Updated on December 9, 2016
Kathleen Cochran profile image

Kathleen Cochran is a writer & former newspaper reporter/editor who traveled the world as a soldier's better half. Her works are on Amazon.

From the simple to the suplime:

"Boring women have immaculate houses."


Truer words were never spoken, written, or texted.

I don't know who first said this, but if I knew I'd buy him or, more probably, her a drink.

I love my home and like to see it well-kept. It's just I'd rather do most anything more than housekeeping. For me, the best part of working full time was the financial resources to hire someone to clean my house for me. For one thing, my husband and children would actually pick up their stuff if they knew the housekeeper was coming the next day. They wouldn't hop-to just because I asked. For some reason they tended to have more faith in the presence of a maid actually on-site than in my potential to manage the upkeep of the house. My request for them to straighten their rooms didn't guarantee a cleaning would necessarily follow. Knowing a paid professional was scheduled for the next day was, in their minds, a surer bet. Unfortunately I'd be the first one to testify to the fact that their thinking was primarily based on past, consistent experience.

Now that I'm a work-from-home writer and my income has reduced drastically, I'm back to being the master of my house's fate. I still love my home, and I still like to see it well-kept. So I've developed some shortcuts to the process for a couple of good reasons.

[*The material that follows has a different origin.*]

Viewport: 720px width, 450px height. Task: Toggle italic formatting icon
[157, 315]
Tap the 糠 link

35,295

One, I simply would rather spend my time doing other things. And two, I get little pleasure out of doing the same tasks over and over again, knowing they are only going to have to be done again the next day. This situation is not what it used to be when we were attempting to raise three active children complete with pets, soccer teams, hordes of girlfriends, and other locusts that would descend upon our dwelling on a regular basis. Still, dust settles, mud tracks, and cobwebs gather any time the world still turns on its axis.

Now, for the shortcuts.

This first one I developed upon the birth of my first child, and it's proved its value over the subsequent years. When there is more clutter than time available to clean, go room by room and place said clutter in paper bags marked with the name of the room. When finished, place the bag in a closet or corner of the room. This procedure gives each area a quick face-lift without just throwing junk mail, sweaters, lunchboxes and/or anything else you might need within the next twenty-four hours into closets and drawers where they might not be so easy to retrieve quickly. When my husband asked where his checkbook went, I could point to the grocery bag or bags in the corner of the room and with confidence say, "right there."

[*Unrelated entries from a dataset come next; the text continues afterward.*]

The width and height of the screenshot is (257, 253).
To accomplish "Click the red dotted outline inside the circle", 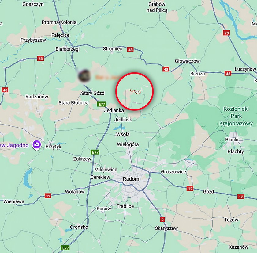I will tap(135, 92).
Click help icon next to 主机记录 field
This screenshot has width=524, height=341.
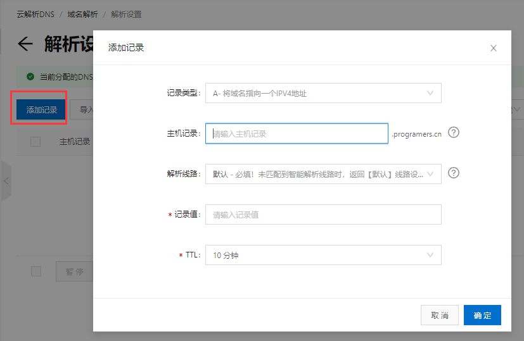pos(453,133)
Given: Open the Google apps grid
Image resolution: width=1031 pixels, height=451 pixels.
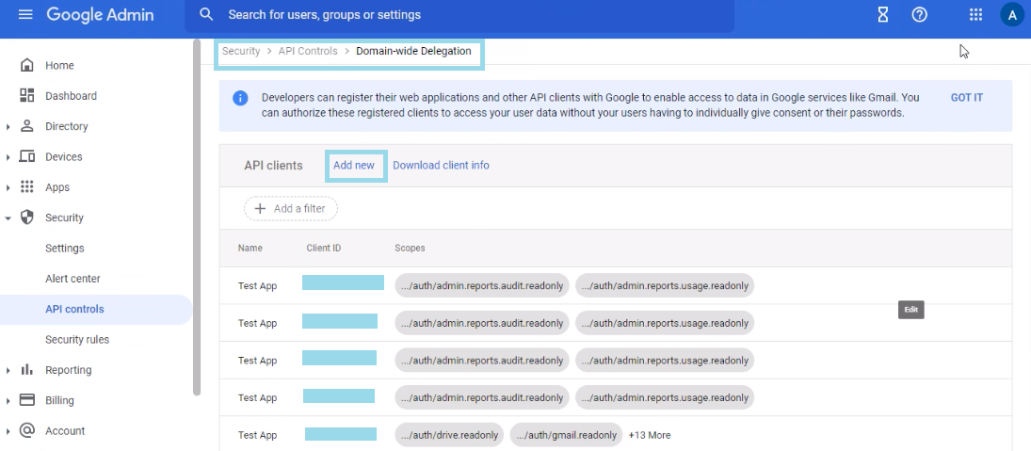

Two: Just make the bed. OK. The bedroom is cluttered with clean and dirty clothes piles, the remnants of the Sunday newspaper, and stacks of paperbacks on the nightstand both read and to-be-read. The room needs about thirty minutes of steady work done on it, but you don't have thirty minutes. You have five, so use them making the bed. It is amazing how much nicer a bedroom looks with just the bed made.

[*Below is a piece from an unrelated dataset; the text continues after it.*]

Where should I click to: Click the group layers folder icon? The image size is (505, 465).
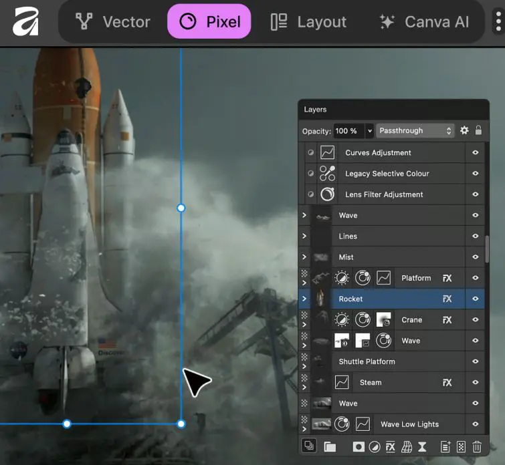[329, 446]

Three: Do what is the most glaring need, even if that is the only chore you have the time or inclination to do. If I walk by the French doors in the den and am taken aback by the fingerprints and smudges shining in the sunlight, I will stop and get out the window cleaner and tackle the project. It'll take about ten to fifteen minutes. Now, the truth is, probably every window in the house is in the same condition. But I don't have time (or interest) to take on the full-day operation of washing all the windows in the house. I will clean the offending French door. I will at least accomplish that. It's not the entire project, but it is not nothing.

Four: When the bathroom needs a good scrub, grab a bottle of alcohol and wipe down anything that doesn't get up and run away from you. It will not only clean but also put a quick shine on everything it touches.

Five: Don't do routine household chores on the weekend. You just end up feeling like you are following everybody around redoing and redoing the same tasks endlessly. Let your mate or your family enjoy the space then help you do a general pick-up before everybody goes to bed on Sunday night right before bedtime. Everybody made the mess. Everybody can help right the ship at the end of the pleasure cruise.

I'd rather garden, and I have prize-winning iris as evidence of my skill in that area. I'd rather write, and I have two novels, a volume of poetry, a non-fiction work in progress, and more than 100 hubs to my credit. I'd rather foster my relationships with my three grown children, their spouses, my grandchildren, my friends, the hubbers I follow. And I have wonderful relationships with the people in my life, who are disproportionately of the same school of thought as I am when it comes to housekeeping.

There will always be beds to be made. There will always be garbage to be taken out. There will always be furniture to be dusted. There is so much more to life than that.

Use these shortcuts and go outside and plant an iris.